O spotkanej kobiecie

Spotkałem ją wczoraj w lesie. w internecie. w centrum handlowym. Postanowiliśmy wspólnie szukać Graala. sprawdzać wyrazy w google. zrobić zakupy. Po chwili znajomości chciała całować się. wyjść do toalety. zapytać czy jestem wolny, ale pomieszała słowa i zapytała o doświadczenie Boga w moim życiu. mój czas na 60 metrów. godzinę. Odpowiedziałem jej, że to jej ostatnia. to nie krowy spadły na Berlin w czasie drugiej wojny światowej. już wpół do piątej i muszę iść. Stwierdziła, iż ma pępek. ma uraz do szyszek. miło było mnie spotkać i że jestem czapką. wyciekła mi żółć. chętnie mnie jeszcze zobaczy. Odparłem, że mam już dziewczynę. mam już dziewczynę. mam już dziewczynę i poszedłem.
Wieczorem zadzwoniła, by się rozłączyć. ogłosić alarm powietrzny. pogadać. Dałem jej mój spinacz. szampon do włosów. numer gadu-gadu i pisaliśmy ze sobą przez trzy dni. sześć dni. całą noc. Okazało się, że jest kobietą. moją ciocią. nudna. Nie wiedziałem jak ją zdobyć zbyć, więc napisałem jej, że jestem Kościołem. jem świnie. mam owsika. Ucieszyła się, gdyż też ma swojego. cośtam. zawsze chciała mieć zwierzątko.
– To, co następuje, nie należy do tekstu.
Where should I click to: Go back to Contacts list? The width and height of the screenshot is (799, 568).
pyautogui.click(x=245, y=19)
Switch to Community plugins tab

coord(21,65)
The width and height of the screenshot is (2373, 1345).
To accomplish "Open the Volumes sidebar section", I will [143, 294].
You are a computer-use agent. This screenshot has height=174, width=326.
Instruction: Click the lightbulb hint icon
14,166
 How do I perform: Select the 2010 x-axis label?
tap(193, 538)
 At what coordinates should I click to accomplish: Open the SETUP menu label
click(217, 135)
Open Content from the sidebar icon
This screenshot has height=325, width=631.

Mimo wszystko, po latach przerwy. po cheeseburgerze. po godzinach prób i starań przeniosła górę. przeszła pieszo do Moskwy. dała mi spokój i od tamtego czasu mam spokój. gryzę marchewkę. mam spokój.

1 Wacusiów :

  1. Unknown pisze...

    zakladam ze nie wiesz czym jest dekonstrukcja, ale to co stworzyles jest jej genialnym przykladem. sam Derrida by sie tegeo nie powstydzil!